Figure 5 shows that there was no effect
of glycine at the hypoglossal motor nucleus on phasic diaphragm
activity (Fig. 5A; F6,36 = 0.914, P = 0.496, two-way RM-ANOVA). However, there was a significant effect of glycine on respiratory rate (Fig.
5B; F6,36 = 5.52, P < 0.001), although this only became statistically significant compared with aCSF at 1 mM glycine (P < 0.05, Dunnett's test), i.e., a glycine level that was much higher than
that which caused suppression of GG activity (0.001 mM; Fig.

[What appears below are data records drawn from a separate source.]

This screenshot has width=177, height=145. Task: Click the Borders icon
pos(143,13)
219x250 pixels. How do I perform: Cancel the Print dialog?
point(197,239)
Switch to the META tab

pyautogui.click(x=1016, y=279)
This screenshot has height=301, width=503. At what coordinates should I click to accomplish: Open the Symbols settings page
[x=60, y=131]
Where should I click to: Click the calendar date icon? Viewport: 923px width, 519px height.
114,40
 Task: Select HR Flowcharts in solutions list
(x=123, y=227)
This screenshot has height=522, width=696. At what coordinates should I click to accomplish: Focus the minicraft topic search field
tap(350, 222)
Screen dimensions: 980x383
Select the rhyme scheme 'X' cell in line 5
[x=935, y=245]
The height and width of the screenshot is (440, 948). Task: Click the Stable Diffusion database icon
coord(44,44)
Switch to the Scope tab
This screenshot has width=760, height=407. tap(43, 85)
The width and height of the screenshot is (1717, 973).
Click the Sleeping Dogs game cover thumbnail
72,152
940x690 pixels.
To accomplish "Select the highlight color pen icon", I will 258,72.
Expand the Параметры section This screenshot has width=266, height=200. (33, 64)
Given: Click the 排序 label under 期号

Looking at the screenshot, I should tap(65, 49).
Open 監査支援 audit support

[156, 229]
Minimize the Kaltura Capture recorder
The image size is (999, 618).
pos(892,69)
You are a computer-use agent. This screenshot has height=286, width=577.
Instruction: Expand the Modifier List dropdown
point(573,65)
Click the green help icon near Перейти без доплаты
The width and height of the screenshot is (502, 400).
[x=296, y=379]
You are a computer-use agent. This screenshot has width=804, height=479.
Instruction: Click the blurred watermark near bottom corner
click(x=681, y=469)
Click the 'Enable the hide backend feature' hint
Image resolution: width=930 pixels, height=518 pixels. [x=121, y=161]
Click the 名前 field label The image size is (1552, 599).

3B). Despite the slight decline in respiratory rate at the
higher glycine doses, overall diaphragm minute activity was unaffected
by glycine at the hypoglossal motor nucleus (Fig. 5C;
F6,36 = 1.13, P = 0.365). Similarly, although there was a significant effect of glycine on blood
pressure (F6,36 = 6.48, P < 0.001), this became significant compared with aCSF at 0.1 mM glycine
(P = 0.05, Dunnett's test), i.e., again at a dose
higher than the effects on GG activity. There was no effect of glycine
at the hypoglossal motor nucleus on the distribution of frequencies in
the EEG signal (all F6,36 < 1.92, all
P > 0.100), although total EEG power declined with glycine (F6,36 = 7.45, P < 0.0001) with significant changes at 0.001 mM (P < 0.05, Dunnett's test).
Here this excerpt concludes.